- [Your goal]
Produce an exact copy of the listing.

- [Raw data]

+ + +

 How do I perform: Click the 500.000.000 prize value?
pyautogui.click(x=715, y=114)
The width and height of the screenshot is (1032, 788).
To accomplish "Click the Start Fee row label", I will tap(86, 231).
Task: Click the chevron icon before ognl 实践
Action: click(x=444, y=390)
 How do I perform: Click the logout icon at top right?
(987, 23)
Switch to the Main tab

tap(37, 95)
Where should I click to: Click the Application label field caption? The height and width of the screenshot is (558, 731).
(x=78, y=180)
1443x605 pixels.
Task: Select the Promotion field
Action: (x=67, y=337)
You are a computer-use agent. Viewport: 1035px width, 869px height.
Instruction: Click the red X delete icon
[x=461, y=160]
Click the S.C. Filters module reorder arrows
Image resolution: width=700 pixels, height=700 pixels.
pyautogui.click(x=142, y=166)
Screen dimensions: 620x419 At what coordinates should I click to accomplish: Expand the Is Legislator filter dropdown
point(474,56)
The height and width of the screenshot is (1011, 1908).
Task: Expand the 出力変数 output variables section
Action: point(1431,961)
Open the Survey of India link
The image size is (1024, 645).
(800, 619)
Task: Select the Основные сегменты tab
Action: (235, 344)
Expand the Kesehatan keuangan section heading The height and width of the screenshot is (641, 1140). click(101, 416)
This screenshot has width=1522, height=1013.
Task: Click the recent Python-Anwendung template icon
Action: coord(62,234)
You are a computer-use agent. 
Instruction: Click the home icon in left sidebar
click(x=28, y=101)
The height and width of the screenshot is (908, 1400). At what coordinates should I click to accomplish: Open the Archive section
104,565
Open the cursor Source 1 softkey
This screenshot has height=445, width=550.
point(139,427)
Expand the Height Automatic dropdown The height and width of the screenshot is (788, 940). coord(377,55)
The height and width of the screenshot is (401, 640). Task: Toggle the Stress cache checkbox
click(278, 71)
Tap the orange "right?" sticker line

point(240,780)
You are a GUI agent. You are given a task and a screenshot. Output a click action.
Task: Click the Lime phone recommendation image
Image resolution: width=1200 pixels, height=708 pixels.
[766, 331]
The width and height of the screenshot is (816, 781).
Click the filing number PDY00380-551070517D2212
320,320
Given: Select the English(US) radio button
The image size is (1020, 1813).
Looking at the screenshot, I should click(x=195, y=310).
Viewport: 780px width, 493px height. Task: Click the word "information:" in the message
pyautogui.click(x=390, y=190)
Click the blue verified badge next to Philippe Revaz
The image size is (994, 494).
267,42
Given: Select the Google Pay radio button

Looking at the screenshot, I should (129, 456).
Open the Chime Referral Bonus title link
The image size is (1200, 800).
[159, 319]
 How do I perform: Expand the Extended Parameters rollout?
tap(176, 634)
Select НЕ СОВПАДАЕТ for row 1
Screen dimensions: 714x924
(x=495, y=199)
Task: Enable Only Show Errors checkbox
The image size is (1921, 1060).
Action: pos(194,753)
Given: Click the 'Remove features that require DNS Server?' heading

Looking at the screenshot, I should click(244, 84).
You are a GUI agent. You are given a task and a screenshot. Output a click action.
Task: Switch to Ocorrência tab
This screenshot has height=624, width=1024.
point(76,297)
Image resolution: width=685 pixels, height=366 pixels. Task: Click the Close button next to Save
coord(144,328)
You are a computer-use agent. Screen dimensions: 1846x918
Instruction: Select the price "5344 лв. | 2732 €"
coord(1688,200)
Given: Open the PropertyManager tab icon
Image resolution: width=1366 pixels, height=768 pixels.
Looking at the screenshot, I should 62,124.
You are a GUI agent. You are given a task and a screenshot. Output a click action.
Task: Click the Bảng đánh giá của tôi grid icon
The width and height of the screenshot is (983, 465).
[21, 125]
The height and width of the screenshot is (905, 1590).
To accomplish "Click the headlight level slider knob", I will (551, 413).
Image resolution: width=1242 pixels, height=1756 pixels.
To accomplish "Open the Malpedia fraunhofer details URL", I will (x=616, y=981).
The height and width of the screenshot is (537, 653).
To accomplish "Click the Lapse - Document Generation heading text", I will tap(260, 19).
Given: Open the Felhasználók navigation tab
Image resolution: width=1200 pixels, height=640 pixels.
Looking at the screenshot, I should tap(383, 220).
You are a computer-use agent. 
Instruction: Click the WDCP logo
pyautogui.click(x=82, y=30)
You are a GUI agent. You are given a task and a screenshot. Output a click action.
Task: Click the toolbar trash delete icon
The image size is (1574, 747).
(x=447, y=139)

+ + +

- [Answer to this exercise]
 How do I perform: Click the 500.000.000 prize value?
pyautogui.click(x=715, y=114)
The width and height of the screenshot is (1032, 788).
To accomplish "Click the Start Fee row label", I will tap(86, 231).
Task: Click the chevron icon before ognl 实践
Action: click(x=444, y=390)
 How do I perform: Click the logout icon at top right?
(987, 23)
Switch to the Main tab

tap(37, 95)
Where should I click to: Click the Application label field caption? The height and width of the screenshot is (558, 731).
(x=78, y=180)
1443x605 pixels.
Task: Select the Promotion field
Action: (x=67, y=337)
You are a computer-use agent. Viewport: 1035px width, 869px height.
Instruction: Click the red X delete icon
[x=461, y=160]
Click the S.C. Filters module reorder arrows
Image resolution: width=700 pixels, height=700 pixels.
pyautogui.click(x=142, y=166)
Screen dimensions: 620x419 At what coordinates should I click to accomplish: Expand the Is Legislator filter dropdown
point(474,56)
The height and width of the screenshot is (1011, 1908).
Task: Expand the 出力変数 output variables section
Action: point(1431,961)
Open the Survey of India link
The image size is (1024, 645).
(800, 619)
Task: Select the Основные сегменты tab
Action: (235, 344)
Expand the Kesehatan keuangan section heading The height and width of the screenshot is (641, 1140). click(101, 416)
This screenshot has width=1522, height=1013.
Task: Click the recent Python-Anwendung template icon
Action: coord(62,234)
You are a computer-use agent. 
Instruction: Click the home icon in left sidebar
click(x=28, y=101)
The height and width of the screenshot is (908, 1400). At what coordinates should I click to accomplish: Open the Archive section
104,565
Open the cursor Source 1 softkey
This screenshot has height=445, width=550.
point(139,427)
Expand the Height Automatic dropdown The height and width of the screenshot is (788, 940). coord(377,55)
The height and width of the screenshot is (401, 640). Task: Toggle the Stress cache checkbox
click(278, 71)
Tap the orange "right?" sticker line

point(240,780)
You are a GUI agent. You are given a task and a screenshot. Output a click action.
Task: Click the Lime phone recommendation image
Image resolution: width=1200 pixels, height=708 pixels.
[766, 331]
The width and height of the screenshot is (816, 781).
Click the filing number PDY00380-551070517D2212
320,320
Given: Select the English(US) radio button
The image size is (1020, 1813).
Looking at the screenshot, I should click(x=195, y=310).
Viewport: 780px width, 493px height. Task: Click the word "information:" in the message
pyautogui.click(x=390, y=190)
Click the blue verified badge next to Philippe Revaz
The image size is (994, 494).
267,42
Given: Select the Google Pay radio button

Looking at the screenshot, I should (129, 456).
Open the Chime Referral Bonus title link
The image size is (1200, 800).
[159, 319]
 How do I perform: Expand the Extended Parameters rollout?
tap(176, 634)
Select НЕ СОВПАДАЕТ for row 1
Screen dimensions: 714x924
(x=495, y=199)
Task: Enable Only Show Errors checkbox
The image size is (1921, 1060).
Action: pos(194,753)
Given: Click the 'Remove features that require DNS Server?' heading

Looking at the screenshot, I should click(244, 84).
You are a GUI agent. You are given a task and a screenshot. Output a click action.
Task: Switch to Ocorrência tab
This screenshot has height=624, width=1024.
point(76,297)
Image resolution: width=685 pixels, height=366 pixels. Task: Click the Close button next to Save
coord(144,328)
You are a computer-use agent. Screen dimensions: 1846x918
Instruction: Select the price "5344 лв. | 2732 €"
coord(1688,200)
Given: Open the PropertyManager tab icon
Image resolution: width=1366 pixels, height=768 pixels.
Looking at the screenshot, I should 62,124.
You are a GUI agent. You are given a task and a screenshot. Output a click action.
Task: Click the Bảng đánh giá của tôi grid icon
The width and height of the screenshot is (983, 465).
[21, 125]
The height and width of the screenshot is (905, 1590).
To accomplish "Click the headlight level slider knob", I will (551, 413).
Image resolution: width=1242 pixels, height=1756 pixels.
To accomplish "Open the Malpedia fraunhofer details URL", I will (x=616, y=981).
The height and width of the screenshot is (537, 653).
To accomplish "Click the Lapse - Document Generation heading text", I will tap(260, 19).
Given: Open the Felhasználók navigation tab
Image resolution: width=1200 pixels, height=640 pixels.
Looking at the screenshot, I should tap(383, 220).
You are a computer-use agent. 
Instruction: Click the WDCP logo
pyautogui.click(x=82, y=30)
You are a GUI agent. You are given a task and a screenshot. Output a click action.
Task: Click the toolbar trash delete icon
The image size is (1574, 747).
(x=447, y=139)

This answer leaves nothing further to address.